When You Need New Brakes

Just like you need to get a physical health check up every now and then, it is important for your car to get a check up once in a while too. For example, you should check and/or change your brake pads at least once every year.  Actually, the recommendation is at something between 12,000 and 24,000 miles (so replace at least once every two years).

That said, there are other symptoms that might indicate you should change your brake pads, even if it seems premature.


Of all the things that could indicate you need to change your brake pads, this is the most apparent; and it is designed that way.  If you hear your car squealing as you screech to a hat when you brake at a stop sign, it is quite likely that your brake pads have worn down and need replacing.  That “squeal” is actually the brake pad sensor that is built into the brake pad and whose sole job is make it very obvious that you should investigate.  

If you ignore this squealing sound for too long you will hear another sound. This sound is a lot less pleasant—a grinding—and it is an indication that your brake pads are completely worn and you now risk damaging your brakes.  This is far more complicated and expensive to replace so heed the squealing warning of the brake sensor.

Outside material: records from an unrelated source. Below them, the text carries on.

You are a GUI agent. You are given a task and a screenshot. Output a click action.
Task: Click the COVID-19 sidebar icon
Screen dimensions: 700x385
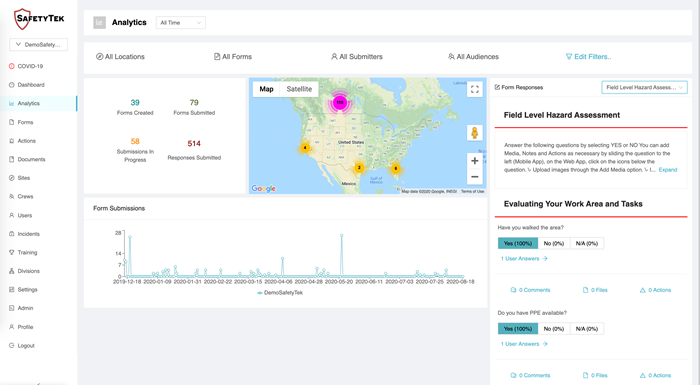pyautogui.click(x=12, y=66)
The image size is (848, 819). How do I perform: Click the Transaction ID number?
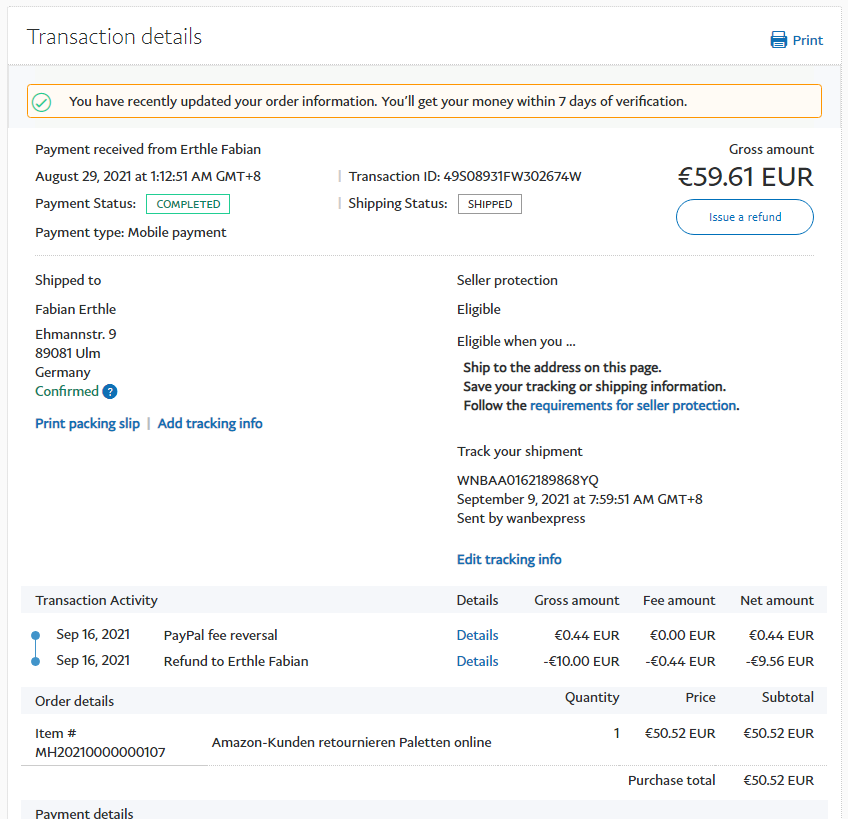[511, 176]
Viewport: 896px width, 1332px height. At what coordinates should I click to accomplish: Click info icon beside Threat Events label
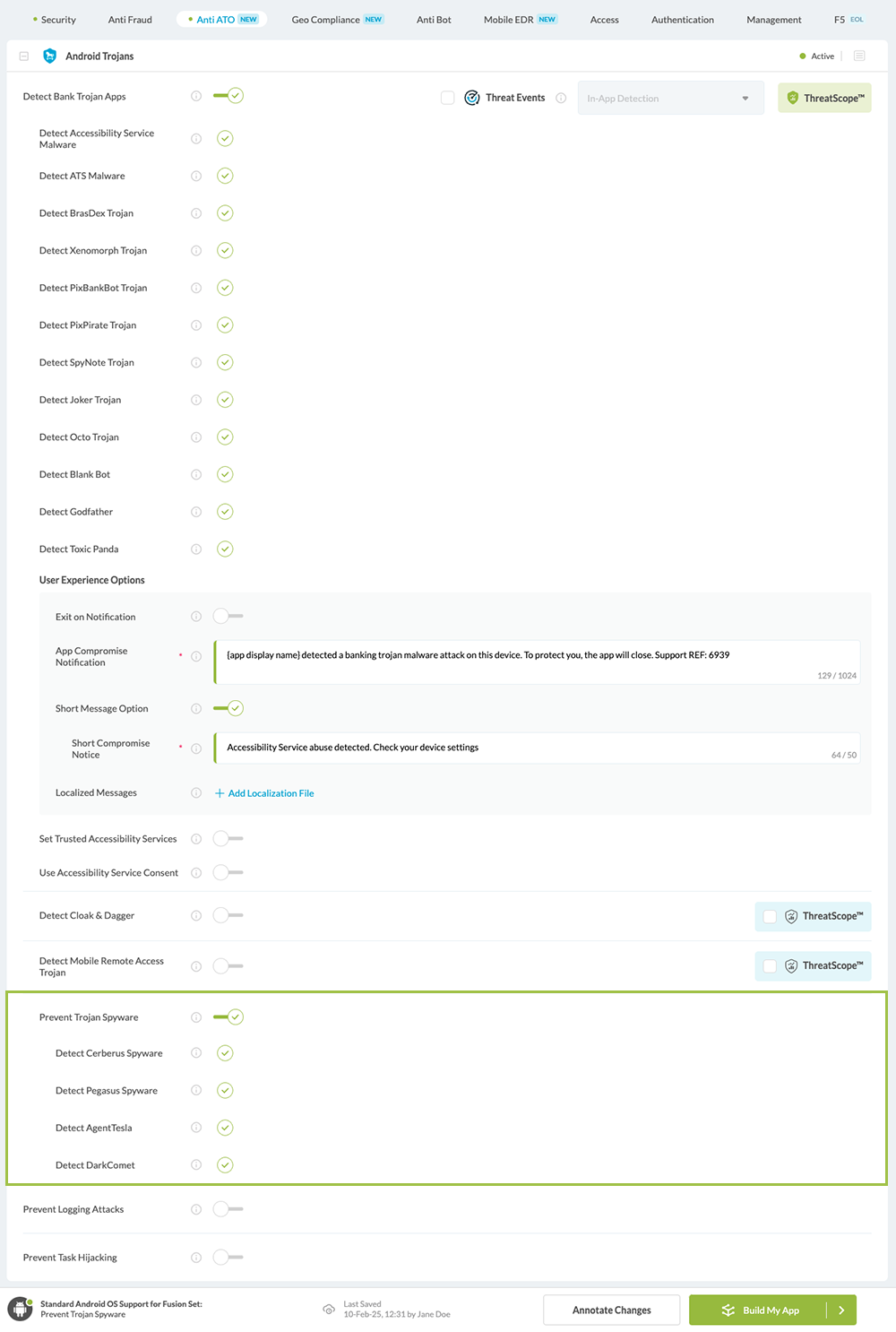click(x=561, y=99)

If you feel your car pulling to one side, that could also be a signal that you have brake distress.  Now, this could also be caused by a simple tire inflation issue or a more complex alignment issue but if your car pulls to one side you should have that investigated.  It could mean a collapsed brake hose that causes a malfunction in the caliper.  It could also mean the Crossdrilledrotors.ca disc brake calipers are stuck and just need a slight adjustment.


A little vibration and resistance in the brake pedal is normal. If you feel strong or abnormal vibration, however, this could be another signal of brake distress.  Often, a vibrating pedal means you have worn the rotor (and quite a big repair).


In addition to vibration, the brake pedal can feel soft or mushy (low response). If you feel this when you brake it probably means you should [safely] rush to a shop for a repair. It could mean worn pads or a hydraulic leak or uneven rotor wear.